ABOUT THIS EXERCISE
Here the job is to restate every entry word for word.

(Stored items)

"""

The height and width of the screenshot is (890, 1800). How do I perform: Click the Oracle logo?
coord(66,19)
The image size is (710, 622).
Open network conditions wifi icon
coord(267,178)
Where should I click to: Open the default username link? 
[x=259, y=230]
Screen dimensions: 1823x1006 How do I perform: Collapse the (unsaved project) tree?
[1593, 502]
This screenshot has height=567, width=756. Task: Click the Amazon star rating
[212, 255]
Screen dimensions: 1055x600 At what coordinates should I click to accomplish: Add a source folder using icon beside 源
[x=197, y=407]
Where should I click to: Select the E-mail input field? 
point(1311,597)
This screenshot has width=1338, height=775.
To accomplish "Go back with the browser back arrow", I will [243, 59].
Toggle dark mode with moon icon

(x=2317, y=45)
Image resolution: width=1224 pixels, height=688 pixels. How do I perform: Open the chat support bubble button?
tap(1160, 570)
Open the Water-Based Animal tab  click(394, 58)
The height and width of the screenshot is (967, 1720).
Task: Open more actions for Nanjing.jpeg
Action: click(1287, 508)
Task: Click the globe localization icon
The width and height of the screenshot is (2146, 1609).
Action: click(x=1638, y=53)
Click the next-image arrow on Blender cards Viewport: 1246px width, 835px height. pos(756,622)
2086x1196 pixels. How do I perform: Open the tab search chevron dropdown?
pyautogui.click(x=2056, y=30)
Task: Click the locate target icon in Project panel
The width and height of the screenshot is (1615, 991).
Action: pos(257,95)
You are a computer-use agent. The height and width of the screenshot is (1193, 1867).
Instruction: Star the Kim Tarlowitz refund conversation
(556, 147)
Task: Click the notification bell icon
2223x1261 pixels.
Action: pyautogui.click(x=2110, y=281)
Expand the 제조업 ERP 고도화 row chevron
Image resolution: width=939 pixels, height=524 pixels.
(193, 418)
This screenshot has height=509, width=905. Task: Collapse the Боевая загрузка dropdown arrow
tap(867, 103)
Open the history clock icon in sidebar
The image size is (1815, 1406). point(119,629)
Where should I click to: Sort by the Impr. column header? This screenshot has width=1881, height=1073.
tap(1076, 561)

"""

YOUR RESPONSE
The height and width of the screenshot is (890, 1800). How do I perform: Click the Oracle logo?
coord(66,19)
The image size is (710, 622).
Open network conditions wifi icon
coord(267,178)
Where should I click to: Open the default username link? 
[x=259, y=230]
Screen dimensions: 1823x1006 How do I perform: Collapse the (unsaved project) tree?
[1593, 502]
This screenshot has height=567, width=756. Task: Click the Amazon star rating
[212, 255]
Screen dimensions: 1055x600 At what coordinates should I click to accomplish: Add a source folder using icon beside 源
[x=197, y=407]
Where should I click to: Select the E-mail input field? 
point(1311,597)
This screenshot has width=1338, height=775.
To accomplish "Go back with the browser back arrow", I will [243, 59].
Toggle dark mode with moon icon

(x=2317, y=45)
Image resolution: width=1224 pixels, height=688 pixels. How do I perform: Open the chat support bubble button?
tap(1160, 570)
Open the Water-Based Animal tab  click(394, 58)
The height and width of the screenshot is (967, 1720).
Task: Open more actions for Nanjing.jpeg
Action: click(1287, 508)
Task: Click the globe localization icon
The width and height of the screenshot is (2146, 1609).
Action: click(x=1638, y=53)
Click the next-image arrow on Blender cards Viewport: 1246px width, 835px height. pos(756,622)
2086x1196 pixels. How do I perform: Open the tab search chevron dropdown?
pyautogui.click(x=2056, y=30)
Task: Click the locate target icon in Project panel
The width and height of the screenshot is (1615, 991).
Action: pos(257,95)
You are a computer-use agent. The height and width of the screenshot is (1193, 1867).
Instruction: Star the Kim Tarlowitz refund conversation
(556, 147)
Task: Click the notification bell icon
2223x1261 pixels.
Action: pyautogui.click(x=2110, y=281)
Expand the 제조업 ERP 고도화 row chevron
Image resolution: width=939 pixels, height=524 pixels.
(193, 418)
This screenshot has height=509, width=905. Task: Collapse the Боевая загрузка dropdown arrow
tap(867, 103)
Open the history clock icon in sidebar
The image size is (1815, 1406). point(119,629)
Where should I click to: Sort by the Impr. column header? This screenshot has width=1881, height=1073.
tap(1076, 561)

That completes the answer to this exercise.